La importancia de la televisión

No se olvide que la audiencia televisiva ha alcanzado ya el promedio de siete horas por habitante y día en Estados Unidos, de cinco horas y 10 minutos en Italia y de tres horas y media en España.

Lo que no aparece en la pantalla del televisor, no existe para la vida pública ni para la historia, de modo que un atentado o una huelga que no devenga información televisiva son socialmente inexistentes. Esto lo han comprendido muy pronto los terroristas, cuyas agresiones físicas tienen como finalidad primordial su espectacularización social, más que su efecto real sobre lo agredido, que es un mero pretexto utilitario y un acto puramente simbólico que espera metabolizarse en forma de información espectacularizada.

El tiempo de presencia en pantalla se ha convertido así en lo que los economistas denominan un bien escaso, que se disputan encarnizadamente las personas públicas y las que aspiran a serlo: políticos, profesionales del espectáculo, intelectuales, etcétera. El síndrome de Eróstrato ha pasado a ser, tanto para las personas públicas como para las que aspiran a serlo (es decir, para la mayoría), una seña de identidad de nuestra cultura exhibicionista, como explicó con elocuencia el proletario italoamericano Tony Manero (John Travolta) de La fiebre del sábado noche, en su intento de utilizar la pista de la discoteca como trampolín hacia la fama.

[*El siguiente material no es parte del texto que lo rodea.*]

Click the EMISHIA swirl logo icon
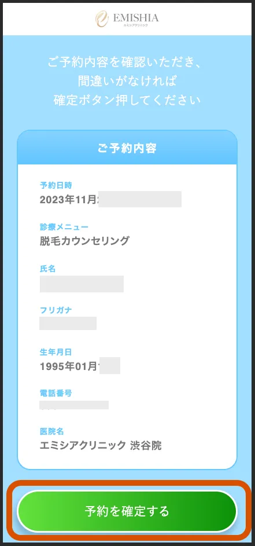255x546 pixels. 102,19
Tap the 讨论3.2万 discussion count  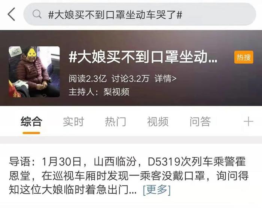130,78
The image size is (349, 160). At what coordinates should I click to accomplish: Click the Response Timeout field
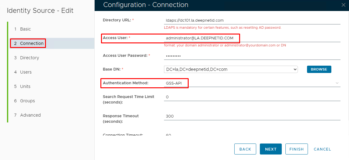point(252,116)
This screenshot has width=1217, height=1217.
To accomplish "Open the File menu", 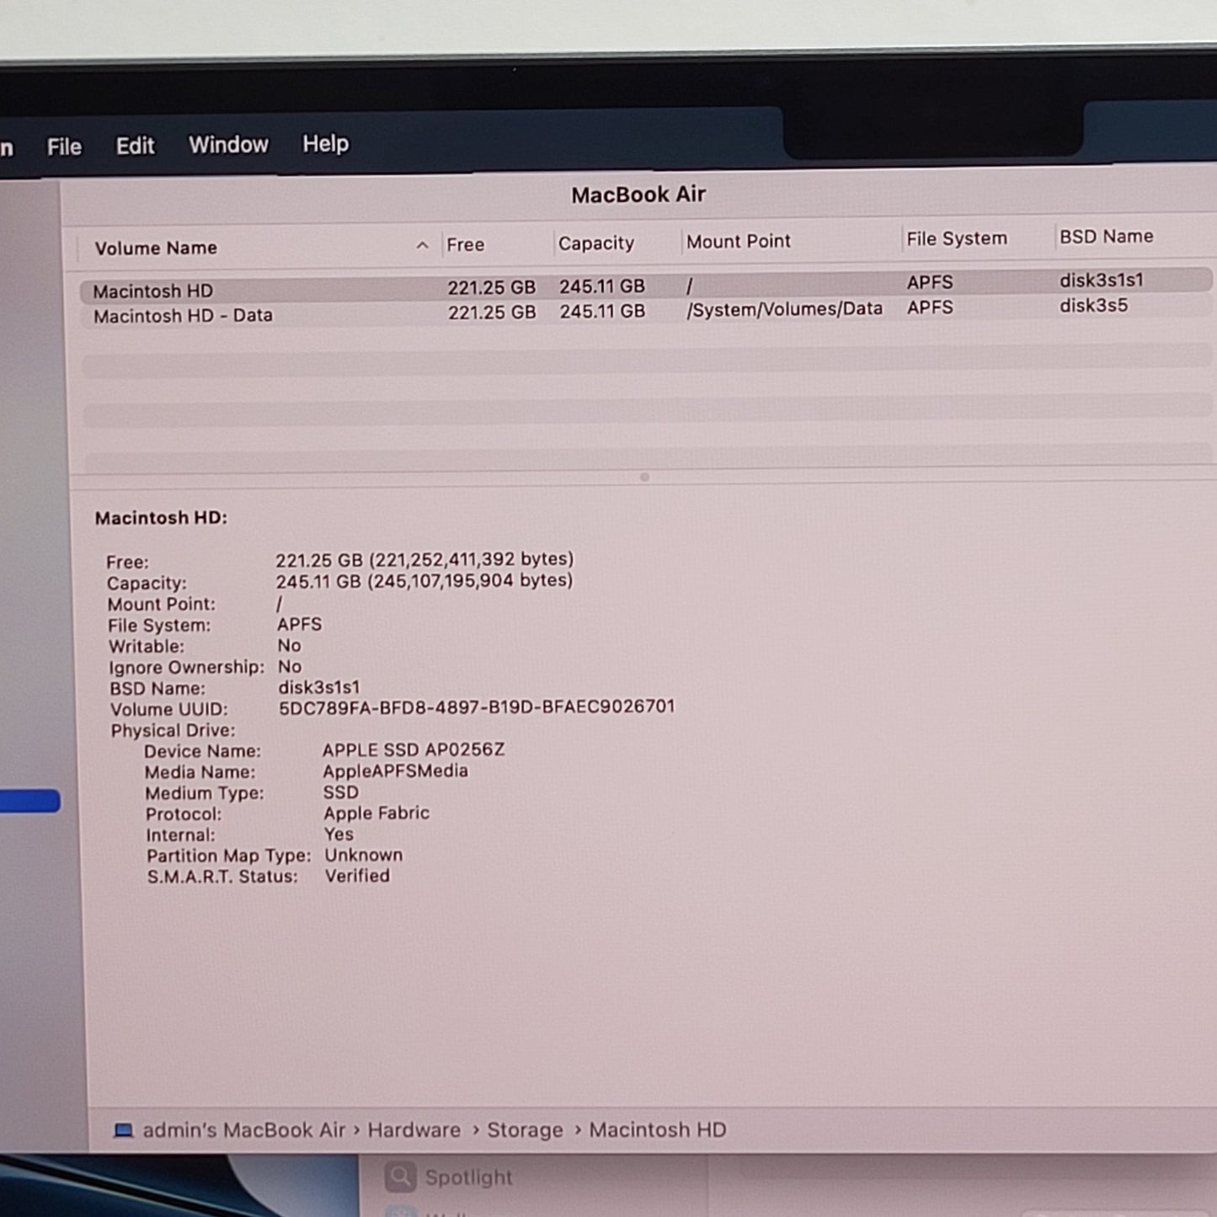I will [x=64, y=147].
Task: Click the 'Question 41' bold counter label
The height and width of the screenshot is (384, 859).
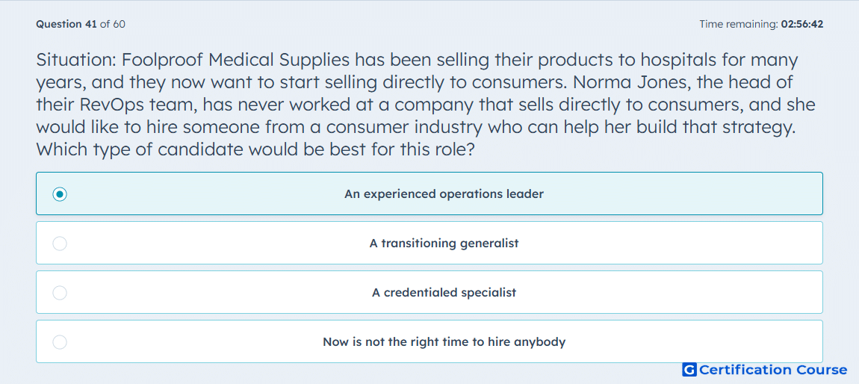Action: click(x=66, y=24)
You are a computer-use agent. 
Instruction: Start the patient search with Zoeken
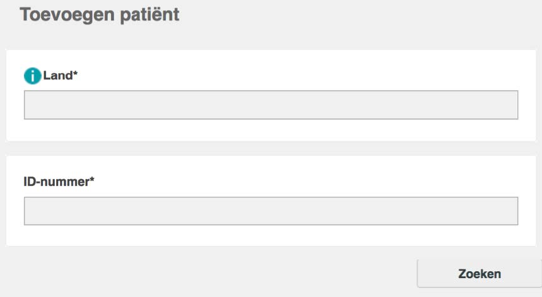(x=480, y=274)
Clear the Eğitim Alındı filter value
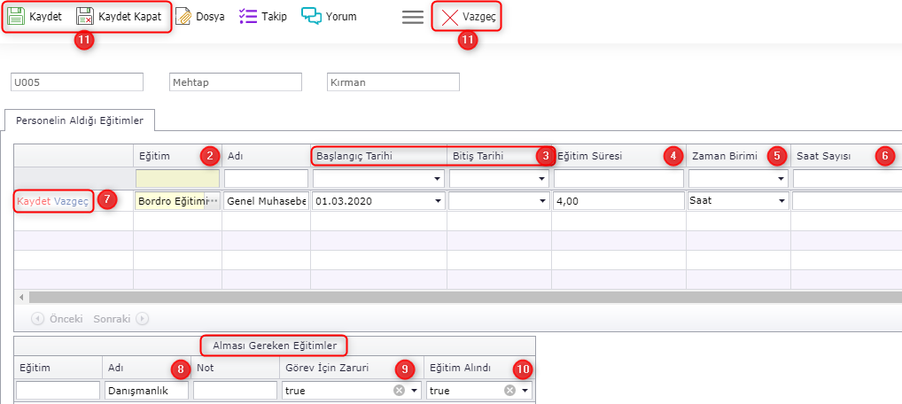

Lo interesante es que esta pulsión exhibicionista se ha desarrollado en el seno de una sociedad a la que el televisor doméstico ha convertido en una sociedad de la privacidad, del ensimismamiento, y del enclaustramiento domiciliar. Y este anonimato forzoso y frustran te para, muchos es el que acumula las energías detonantes que impulsan hacia el síndrome de Eróstrato, al exhibicionismo a toda costa, a la efigie pública, que tiene su modalidad más inofensiva en los concursos cara al público, invento eficaz del capitalismo americano en la era massmediática.

Psicopatologías de Agca

Pues bien, me temo que Alí Agca, al margen de ser sujeto de otras psicopatologías que le encasillarían en las categorías de narcisista, de megalómano o de visionario religioso, es, sobre todo, una víctima ilustre del síndrome de Eróstrato, que por lo visto ha alcanzado incluso a la cultura islámica de Turquía, a pesar de la tradicional iconofobia semita de toda la cultura mahometana por imperativo religioso del Corán. Alí Agca, que a lo mejor en algún viejo cine de Estambul había visto a Judy Garland en A star is born, quiso también convertirse en estrella de Grand Guignol en el espléndido escenario vaticano de la plaza de San Pedro. Y, desde luego, lo ha conseguido.

Román Gubern es catedrático de Medios Audiovisuales en la universidad Autónoma de Barcelona.